REPUBLIKA.CO.ID, JAKARTA — Kementerian Pemberdayaan Perempuan dan Perlindungan Anak (KPPPA) memastikan akan terus mengawal dan memantau perkembangan kasus kekerasan fisik berupa perundungan atau bullying oleh sejumlah siswa Binus School Serpong, Tangerang Selatan. KPPPA menyatakan siap memberikan bantuan psikososial maupun hukum bagi anak korban dan keluarga apabila dibutuhkan.
“Kami siap memberikan bantuan pendampingan baik itu secara psikososial maupun hukum bagi anak korban dan keluarga jika dibutuhkan,” ucap Deputi Bidang Perlindungan Khusus Anak KPPPA Rini Handayani lewat keterangannya, Rabu (21/2/2024).

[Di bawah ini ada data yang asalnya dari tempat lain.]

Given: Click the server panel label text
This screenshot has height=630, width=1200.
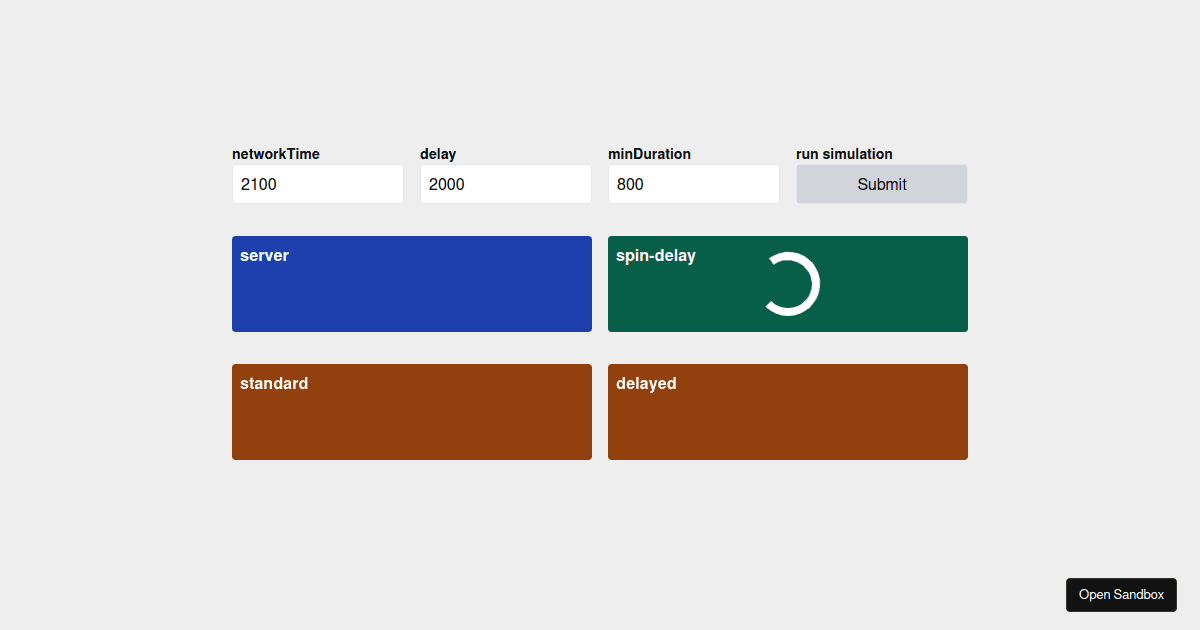Looking at the screenshot, I should (x=264, y=255).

Dia menjelaskan, anak korban pada Selasa (20/2/2024) telah melakukan pemeriksaan psikologis di kantor UPTD PPA Tangerang Selatan dengan didampingi orang tuanya. Menurut dia, mengingat usia anak korban yang ada di usia remaja, maka dibutuhkan pendamingan psikologis secara intensif kepadanya.
“Dibutuhkan pendampingan psikologis secara intensif agar proses pemulihan dari dampak traumatis yang dirasakan oleh anak korban pun berjalan sesuai dengan yang diharapkan,” tutur Rini.
Sebagaimana yang sudah dikonfirmasi oleh pihak kepolisian, memang benar terjadi perundungan yang dilakukan oleh sekelompok pelajar laki-laki kelas 12 di lingkungan sekitar sekolah. Aksi itu dilakukan seusai aktivitas belajar mengajar dan dilakukan di warung belakang sekolah tempat di mana sekelompok pelajar tersebut sering berkumpul.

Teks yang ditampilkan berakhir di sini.